Bike Detection Model
Model Description
This model is a lightweight bicycle detector designed for embedded computer vision applications.
It takes a low-resolution grayscale image as input and predicts bicycle bounding boxes using an anchor-free detection head.
- Input shape:
1 × 120 × 160 - Input format: QQVGA grayscale image
- Output shape:
5 × 30 × 40 - Output stride:
4 - Task: Bicycle detection
For each cell of the 30 × 40 output grid, the model predicts:
[L, R, B, T, confidence]
where L, R, B, and T represent the distances from the grid-cell center to the corresponding sides of the predicted bounding box.

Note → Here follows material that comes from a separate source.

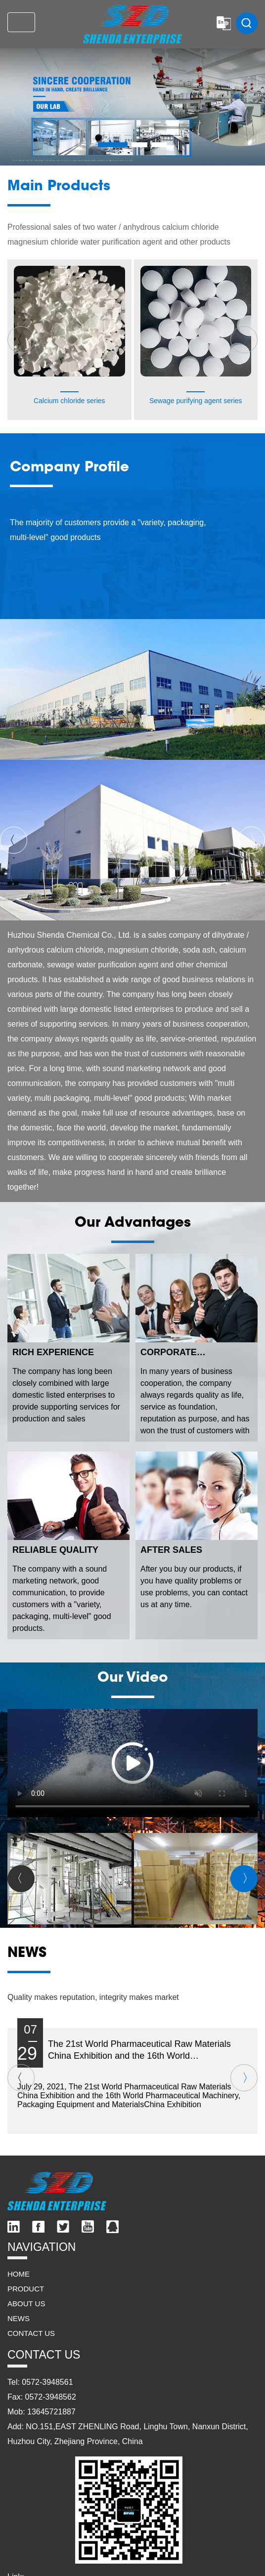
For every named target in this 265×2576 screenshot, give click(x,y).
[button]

The final channel represents the bicycle detection confidence.
Intended Use
The model is intended for:
- Embedded bicycle detection
- Low-power computer vision
- Edge AI and TinyML applications
- Low-resolution grayscale cameras
It was designed with deployment on resource-constrained hardware in mind.
Training Data
The model was trained on a private bicycle detection dataset.
The dataset contains grayscale images prepared for the target embedded use case and includes both positive bicycle samples and negative/background samples.

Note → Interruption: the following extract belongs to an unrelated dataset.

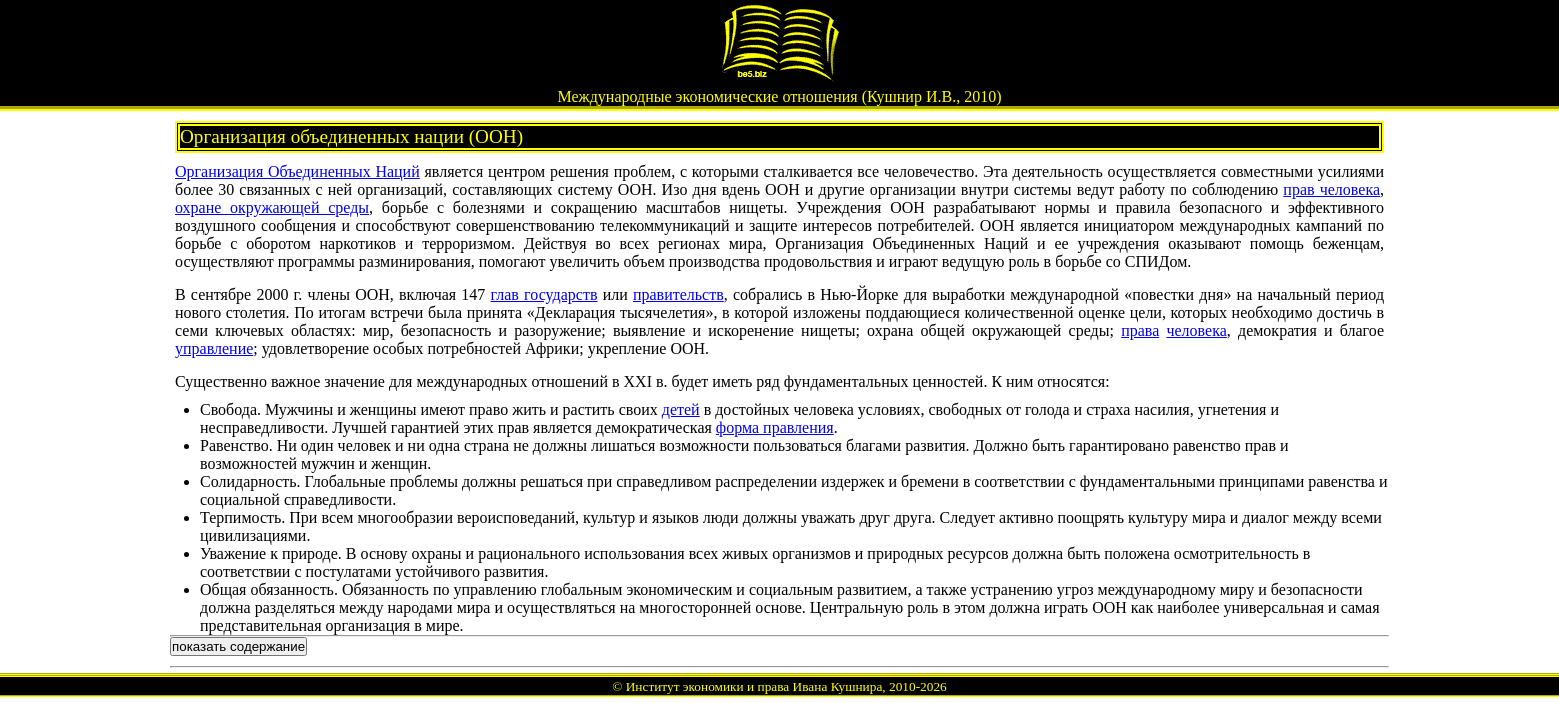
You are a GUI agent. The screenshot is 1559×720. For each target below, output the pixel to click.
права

The training dataset is not publicly distributed with this model.
Model Output
The raw output tensor has shape:
[5, 30, 40]
with the channels corresponding to:
0: L
1: R
2: B
3: T
4: confidence
A post-processing step is required to:
- Decode bounding boxes from the grid predictions.
- Apply a confidence threshold.
- Apply Non-Maximum Suppression (NMS).
Limitations
The model was trained on a private dataset representative of its target application.
Performance may therefore degrade on images with significantly different:
- Camera viewpoints
- Lighting conditions
- Image quality
- Bicycle sizes
- Backgrounds
- Acquisition hardware
The model is intended primarily for the domain represented by its training data.